Il problema nasce, forse, perché la selezione deve portare ad una lista regionale.
«Esatto. In quelle usate normalmente per candidare il premier o il sindaco, la dinamica è chiara e semplice. C'è una persona da scegliere in un dato territorio tra un numero relativamente piccolo di candidati, su cui tutte le persone si fanno un'opinione, e questo fa sì che ci sia molta gente che partecipa anche tra chi non è impegnato in politica. E il primo che arriva vince».
Qui i candidati da scegliere sarebbero molti di più, ovviamente.
«Esistono solo due modelli alternativi: primarie con un unico collegio regionale, o primarie "territoriali", con collegi provinciali o simili a quelli uninominali. Nel primo, si sceglie la logica del Porcellum: dobbiamo ordinare i nomi di 40 persone in una lista di ambito regionale, avremo 80-100 candidati, e questi si vanno a raccogliere voti in tutti la regione, come si farebbe con le preferenze. Sistema lineare dal punto di vista del risultato, chi prende più voti è più in alto in lista e più sicuro di essere eletto. Ma…».
Ricorda molto le preferenze.
«Con diverse differenze. Intanto, i candidati sono un numero esagerato, difficilmente i simpatizzanti li potranno conoscere tutti. Ci sarà la ricerca di voti con gli aspetti più deteriori della preferenza, senza che siano regolate dal ministero degli interni ma da una organizzazione più fragile: pensate a quello che potrebbe succedere in Campania».
Oddio, a Napoli è già successo per le primarie a sindaco…
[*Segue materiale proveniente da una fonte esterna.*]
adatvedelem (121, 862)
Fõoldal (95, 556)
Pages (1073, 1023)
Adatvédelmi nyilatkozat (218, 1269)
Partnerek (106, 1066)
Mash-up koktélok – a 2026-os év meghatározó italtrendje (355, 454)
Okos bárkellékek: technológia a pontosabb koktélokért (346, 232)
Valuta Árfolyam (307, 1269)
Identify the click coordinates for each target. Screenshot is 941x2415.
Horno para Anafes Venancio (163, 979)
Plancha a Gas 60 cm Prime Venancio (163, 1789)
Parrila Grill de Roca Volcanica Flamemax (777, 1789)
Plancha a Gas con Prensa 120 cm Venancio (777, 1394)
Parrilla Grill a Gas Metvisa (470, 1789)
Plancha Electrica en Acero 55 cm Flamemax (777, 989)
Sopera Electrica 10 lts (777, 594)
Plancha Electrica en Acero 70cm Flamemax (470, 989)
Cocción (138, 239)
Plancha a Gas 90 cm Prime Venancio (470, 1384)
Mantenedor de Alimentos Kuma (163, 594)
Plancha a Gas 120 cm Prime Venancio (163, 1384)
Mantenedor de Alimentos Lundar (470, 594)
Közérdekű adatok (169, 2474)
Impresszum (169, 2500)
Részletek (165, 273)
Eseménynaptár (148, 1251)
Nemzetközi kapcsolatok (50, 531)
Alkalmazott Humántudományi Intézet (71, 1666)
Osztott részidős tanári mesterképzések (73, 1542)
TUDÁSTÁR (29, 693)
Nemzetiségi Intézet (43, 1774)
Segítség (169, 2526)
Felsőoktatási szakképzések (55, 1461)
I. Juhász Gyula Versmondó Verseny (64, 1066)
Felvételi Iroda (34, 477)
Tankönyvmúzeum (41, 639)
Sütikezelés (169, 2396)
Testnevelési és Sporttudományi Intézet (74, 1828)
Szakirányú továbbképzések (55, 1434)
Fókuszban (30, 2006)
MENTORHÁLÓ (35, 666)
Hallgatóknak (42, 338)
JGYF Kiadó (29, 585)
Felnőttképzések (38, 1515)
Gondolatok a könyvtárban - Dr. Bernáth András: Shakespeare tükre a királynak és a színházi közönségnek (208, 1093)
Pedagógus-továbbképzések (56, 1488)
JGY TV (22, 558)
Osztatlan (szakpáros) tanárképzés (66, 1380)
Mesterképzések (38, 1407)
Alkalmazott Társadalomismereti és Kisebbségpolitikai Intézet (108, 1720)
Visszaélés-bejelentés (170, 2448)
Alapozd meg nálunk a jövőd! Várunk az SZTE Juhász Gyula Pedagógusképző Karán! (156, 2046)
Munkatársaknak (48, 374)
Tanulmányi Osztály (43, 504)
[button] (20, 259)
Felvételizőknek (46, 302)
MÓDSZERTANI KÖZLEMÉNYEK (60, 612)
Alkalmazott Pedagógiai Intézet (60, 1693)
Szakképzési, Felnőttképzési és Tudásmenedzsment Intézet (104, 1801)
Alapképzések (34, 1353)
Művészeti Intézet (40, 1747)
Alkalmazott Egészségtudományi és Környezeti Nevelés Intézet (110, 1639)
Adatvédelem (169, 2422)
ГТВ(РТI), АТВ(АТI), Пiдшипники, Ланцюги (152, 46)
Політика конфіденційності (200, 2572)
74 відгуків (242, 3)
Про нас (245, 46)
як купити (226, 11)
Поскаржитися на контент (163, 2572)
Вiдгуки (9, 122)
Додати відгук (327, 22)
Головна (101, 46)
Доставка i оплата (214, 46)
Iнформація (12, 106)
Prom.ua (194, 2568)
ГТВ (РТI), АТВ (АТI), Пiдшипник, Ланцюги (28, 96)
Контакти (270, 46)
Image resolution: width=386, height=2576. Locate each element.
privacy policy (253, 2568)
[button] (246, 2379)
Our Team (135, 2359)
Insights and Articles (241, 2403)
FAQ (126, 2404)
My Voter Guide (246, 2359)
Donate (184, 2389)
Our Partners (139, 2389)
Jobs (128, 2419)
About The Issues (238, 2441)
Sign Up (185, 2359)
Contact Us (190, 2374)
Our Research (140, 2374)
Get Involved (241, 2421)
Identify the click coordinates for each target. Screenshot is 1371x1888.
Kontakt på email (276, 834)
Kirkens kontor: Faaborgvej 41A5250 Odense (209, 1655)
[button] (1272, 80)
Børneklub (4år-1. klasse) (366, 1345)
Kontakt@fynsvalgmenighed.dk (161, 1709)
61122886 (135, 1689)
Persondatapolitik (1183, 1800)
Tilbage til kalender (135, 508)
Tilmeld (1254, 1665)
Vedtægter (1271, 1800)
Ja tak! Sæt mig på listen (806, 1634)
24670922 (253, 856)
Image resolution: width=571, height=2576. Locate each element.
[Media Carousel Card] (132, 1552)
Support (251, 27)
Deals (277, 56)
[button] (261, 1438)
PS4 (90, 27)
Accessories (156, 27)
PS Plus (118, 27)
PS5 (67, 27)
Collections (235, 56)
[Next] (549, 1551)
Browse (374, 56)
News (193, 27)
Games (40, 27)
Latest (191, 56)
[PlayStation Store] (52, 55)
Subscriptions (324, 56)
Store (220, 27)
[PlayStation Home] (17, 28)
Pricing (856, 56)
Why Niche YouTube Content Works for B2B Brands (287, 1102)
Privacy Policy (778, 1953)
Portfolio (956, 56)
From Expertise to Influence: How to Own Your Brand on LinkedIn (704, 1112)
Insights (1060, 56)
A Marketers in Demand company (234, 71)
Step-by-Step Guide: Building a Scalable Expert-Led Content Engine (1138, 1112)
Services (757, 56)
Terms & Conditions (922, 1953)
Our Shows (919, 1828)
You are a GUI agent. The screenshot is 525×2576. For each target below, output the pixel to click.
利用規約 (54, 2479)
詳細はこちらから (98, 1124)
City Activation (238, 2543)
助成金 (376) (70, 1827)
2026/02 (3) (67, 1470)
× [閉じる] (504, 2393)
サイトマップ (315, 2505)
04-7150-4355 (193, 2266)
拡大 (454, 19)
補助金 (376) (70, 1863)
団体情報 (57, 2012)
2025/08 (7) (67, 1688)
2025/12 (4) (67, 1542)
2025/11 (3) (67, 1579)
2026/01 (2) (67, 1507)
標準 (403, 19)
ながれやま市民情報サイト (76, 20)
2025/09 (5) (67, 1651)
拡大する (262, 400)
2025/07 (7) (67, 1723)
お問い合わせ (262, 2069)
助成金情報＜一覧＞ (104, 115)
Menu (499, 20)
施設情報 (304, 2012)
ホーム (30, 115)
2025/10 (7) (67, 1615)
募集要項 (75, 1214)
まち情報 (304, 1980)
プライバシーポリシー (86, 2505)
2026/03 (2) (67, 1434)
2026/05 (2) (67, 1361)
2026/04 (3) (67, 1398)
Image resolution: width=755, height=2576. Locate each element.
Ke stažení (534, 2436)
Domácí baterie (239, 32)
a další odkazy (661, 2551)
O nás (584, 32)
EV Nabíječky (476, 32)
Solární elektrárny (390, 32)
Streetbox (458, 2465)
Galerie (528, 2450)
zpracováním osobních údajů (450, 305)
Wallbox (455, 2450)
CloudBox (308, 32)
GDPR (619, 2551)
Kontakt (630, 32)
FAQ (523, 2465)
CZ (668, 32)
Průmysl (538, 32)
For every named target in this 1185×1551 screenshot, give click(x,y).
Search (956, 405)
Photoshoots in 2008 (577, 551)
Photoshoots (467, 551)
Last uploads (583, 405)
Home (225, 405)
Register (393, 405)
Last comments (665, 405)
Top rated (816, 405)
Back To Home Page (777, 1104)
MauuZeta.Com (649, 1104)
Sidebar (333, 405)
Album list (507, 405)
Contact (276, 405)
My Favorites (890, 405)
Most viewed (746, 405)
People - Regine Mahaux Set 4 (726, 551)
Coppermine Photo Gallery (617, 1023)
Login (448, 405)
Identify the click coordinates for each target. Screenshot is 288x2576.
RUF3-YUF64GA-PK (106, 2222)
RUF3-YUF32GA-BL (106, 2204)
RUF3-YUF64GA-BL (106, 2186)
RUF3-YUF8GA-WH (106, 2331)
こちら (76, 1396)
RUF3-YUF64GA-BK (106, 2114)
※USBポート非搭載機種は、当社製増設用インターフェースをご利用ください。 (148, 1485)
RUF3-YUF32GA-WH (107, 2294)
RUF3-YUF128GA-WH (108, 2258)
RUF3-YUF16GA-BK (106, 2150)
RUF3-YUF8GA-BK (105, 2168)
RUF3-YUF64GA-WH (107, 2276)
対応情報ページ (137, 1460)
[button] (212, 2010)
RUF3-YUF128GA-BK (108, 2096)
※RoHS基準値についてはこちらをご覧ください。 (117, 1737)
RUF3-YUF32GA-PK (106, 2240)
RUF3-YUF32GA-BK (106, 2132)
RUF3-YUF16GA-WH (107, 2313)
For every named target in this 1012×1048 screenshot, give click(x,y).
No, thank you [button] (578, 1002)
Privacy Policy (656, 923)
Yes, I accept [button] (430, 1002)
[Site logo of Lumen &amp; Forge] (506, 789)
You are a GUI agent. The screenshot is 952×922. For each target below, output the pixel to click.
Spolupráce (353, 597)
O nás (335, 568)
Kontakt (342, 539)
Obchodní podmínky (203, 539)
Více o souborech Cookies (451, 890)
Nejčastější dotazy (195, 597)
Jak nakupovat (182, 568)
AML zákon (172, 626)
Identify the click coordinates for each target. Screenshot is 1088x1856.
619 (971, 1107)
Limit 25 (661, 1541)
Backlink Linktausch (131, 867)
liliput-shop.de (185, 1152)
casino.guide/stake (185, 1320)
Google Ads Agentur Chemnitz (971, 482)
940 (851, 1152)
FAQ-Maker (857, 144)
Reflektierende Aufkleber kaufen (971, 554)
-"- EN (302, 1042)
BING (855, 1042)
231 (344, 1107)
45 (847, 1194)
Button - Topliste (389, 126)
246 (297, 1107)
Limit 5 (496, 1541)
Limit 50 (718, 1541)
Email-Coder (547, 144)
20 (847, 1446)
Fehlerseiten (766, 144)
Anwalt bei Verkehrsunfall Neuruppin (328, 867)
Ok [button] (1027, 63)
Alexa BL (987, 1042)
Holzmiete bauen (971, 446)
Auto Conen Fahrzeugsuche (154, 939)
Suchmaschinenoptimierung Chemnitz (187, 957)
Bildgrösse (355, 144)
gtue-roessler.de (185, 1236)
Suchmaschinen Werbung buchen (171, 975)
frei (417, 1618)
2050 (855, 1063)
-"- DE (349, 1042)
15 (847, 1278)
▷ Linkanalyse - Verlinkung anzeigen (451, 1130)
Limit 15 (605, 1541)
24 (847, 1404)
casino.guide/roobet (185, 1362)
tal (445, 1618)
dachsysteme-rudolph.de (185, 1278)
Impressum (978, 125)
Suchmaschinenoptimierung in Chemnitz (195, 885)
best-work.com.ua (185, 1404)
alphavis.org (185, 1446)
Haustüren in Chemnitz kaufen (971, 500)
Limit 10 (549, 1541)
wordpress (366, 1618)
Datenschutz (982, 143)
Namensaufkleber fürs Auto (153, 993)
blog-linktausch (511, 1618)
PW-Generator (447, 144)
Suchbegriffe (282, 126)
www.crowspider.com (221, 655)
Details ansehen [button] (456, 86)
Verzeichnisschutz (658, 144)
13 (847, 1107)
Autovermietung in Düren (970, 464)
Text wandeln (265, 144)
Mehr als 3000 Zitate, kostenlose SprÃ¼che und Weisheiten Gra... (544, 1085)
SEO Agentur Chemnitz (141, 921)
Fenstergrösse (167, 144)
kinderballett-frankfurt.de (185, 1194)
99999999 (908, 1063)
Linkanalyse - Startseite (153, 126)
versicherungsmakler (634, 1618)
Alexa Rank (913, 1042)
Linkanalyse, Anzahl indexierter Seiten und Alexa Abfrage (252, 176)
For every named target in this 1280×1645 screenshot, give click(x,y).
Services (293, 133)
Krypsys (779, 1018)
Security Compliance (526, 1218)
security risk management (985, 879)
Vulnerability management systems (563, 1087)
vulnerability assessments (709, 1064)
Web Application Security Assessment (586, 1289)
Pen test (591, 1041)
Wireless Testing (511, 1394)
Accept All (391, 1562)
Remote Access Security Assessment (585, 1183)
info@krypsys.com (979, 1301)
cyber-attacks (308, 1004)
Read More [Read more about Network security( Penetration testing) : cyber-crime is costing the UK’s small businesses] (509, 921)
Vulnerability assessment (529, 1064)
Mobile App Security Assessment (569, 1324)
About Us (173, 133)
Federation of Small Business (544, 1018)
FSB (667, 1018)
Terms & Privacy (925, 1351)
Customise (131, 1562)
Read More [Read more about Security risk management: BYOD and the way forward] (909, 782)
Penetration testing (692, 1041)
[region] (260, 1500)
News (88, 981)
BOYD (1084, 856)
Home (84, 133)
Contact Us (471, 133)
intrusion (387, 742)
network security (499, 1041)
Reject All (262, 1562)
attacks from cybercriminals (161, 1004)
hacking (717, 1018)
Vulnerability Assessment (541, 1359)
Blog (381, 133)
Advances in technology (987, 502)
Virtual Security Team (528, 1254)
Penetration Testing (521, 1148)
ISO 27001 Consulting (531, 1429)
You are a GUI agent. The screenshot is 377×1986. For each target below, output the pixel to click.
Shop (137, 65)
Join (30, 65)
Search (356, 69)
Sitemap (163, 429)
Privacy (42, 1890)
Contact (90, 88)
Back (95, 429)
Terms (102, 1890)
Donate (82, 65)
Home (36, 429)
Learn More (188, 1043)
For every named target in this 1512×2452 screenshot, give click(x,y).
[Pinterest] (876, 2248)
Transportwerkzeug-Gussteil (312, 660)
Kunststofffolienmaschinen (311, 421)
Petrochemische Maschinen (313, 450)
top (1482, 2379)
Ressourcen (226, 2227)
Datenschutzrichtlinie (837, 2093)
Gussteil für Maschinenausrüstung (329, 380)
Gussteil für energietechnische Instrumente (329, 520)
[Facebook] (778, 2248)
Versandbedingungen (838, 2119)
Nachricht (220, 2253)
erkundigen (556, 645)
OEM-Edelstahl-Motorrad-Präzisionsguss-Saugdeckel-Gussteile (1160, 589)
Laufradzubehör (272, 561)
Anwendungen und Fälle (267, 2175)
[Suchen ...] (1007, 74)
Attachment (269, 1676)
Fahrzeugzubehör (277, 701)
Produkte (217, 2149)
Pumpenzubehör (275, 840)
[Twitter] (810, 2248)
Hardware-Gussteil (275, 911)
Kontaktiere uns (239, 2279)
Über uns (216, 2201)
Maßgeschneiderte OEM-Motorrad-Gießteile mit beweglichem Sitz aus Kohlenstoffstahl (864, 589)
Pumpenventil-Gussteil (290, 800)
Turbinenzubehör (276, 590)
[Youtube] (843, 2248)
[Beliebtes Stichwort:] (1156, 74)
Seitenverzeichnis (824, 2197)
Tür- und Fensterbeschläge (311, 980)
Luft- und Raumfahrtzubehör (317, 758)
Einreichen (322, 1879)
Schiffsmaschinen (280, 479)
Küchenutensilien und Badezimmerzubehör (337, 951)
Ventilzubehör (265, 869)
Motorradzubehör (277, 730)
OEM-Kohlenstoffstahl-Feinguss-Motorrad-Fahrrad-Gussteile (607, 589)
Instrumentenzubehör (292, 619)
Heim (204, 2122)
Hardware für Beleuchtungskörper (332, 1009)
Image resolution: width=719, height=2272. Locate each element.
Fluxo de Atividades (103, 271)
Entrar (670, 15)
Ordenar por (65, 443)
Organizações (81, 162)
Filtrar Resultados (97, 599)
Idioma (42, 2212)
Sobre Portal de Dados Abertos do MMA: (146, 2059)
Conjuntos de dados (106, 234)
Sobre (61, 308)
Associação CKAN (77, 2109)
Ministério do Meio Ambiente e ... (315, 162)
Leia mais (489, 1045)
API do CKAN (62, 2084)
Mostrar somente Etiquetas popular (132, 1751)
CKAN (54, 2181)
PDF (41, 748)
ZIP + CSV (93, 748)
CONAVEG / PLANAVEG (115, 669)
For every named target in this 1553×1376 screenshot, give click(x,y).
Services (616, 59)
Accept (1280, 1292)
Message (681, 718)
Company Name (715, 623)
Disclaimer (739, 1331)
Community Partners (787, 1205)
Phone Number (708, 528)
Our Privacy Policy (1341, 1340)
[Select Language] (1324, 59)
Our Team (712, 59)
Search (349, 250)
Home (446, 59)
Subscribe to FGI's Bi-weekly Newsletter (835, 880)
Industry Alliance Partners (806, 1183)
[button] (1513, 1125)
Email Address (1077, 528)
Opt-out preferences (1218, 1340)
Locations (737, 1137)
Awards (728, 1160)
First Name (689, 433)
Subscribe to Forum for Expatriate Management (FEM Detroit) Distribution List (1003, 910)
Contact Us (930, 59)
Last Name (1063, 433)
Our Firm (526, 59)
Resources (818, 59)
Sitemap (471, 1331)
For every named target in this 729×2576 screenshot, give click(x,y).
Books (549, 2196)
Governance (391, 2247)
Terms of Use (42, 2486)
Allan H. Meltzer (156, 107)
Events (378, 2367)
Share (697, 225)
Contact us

«E con un numero di candidati enormemente minore. In questo caso, invece, una organizzazione strutturata, anche con pochi voti, può mettere un candidato in lista».
L'alternativa?
«Costruire artificialmente dei collegi, facendo finta che quei 40 nomi siano espressioni di cluster provinciali, più piccoli, o uninominali. In quelli provinciali c'è comunque qualche effetto simile al collegio unico regionale. Ma comunque la competizione sarebbe più simile a quella "originale" delle primarie. Ma come comporre poi la lista definitiva? Con la percentuale di voti espressi? Facciamo un esempio: in un collegio dove il centrosinistra ha il 10 per cento di voti vince un candidato con l'80 per cento delle preferenze alla primarie, perché non c'è competizione; in un collegio dove il centrosinistra è forte, magari ha il 50 per cento dei voti, vince in una competizione più serrata un candidato con solo il 30 per cento. Chi si mette prima in lista? Come si concilia con il rispetto dell'equilibrio uomini-donne nelle liste? Chi continua a spingere per primarie per i deputati evidentemente non ha riflettuto o lo ha fatto in modo irresponsabile».
Ma in Toscana però le primarie per il Consiglio regionale le hanno tenute.
«Con scarso risultato di partecipazione, pochi voti sono arrivati fuori dal ristretto giro della politica. Meglio di niente, ma c'entrano poco con l'esperienza delle primarie di Milano, di Bologna. O di Firenze».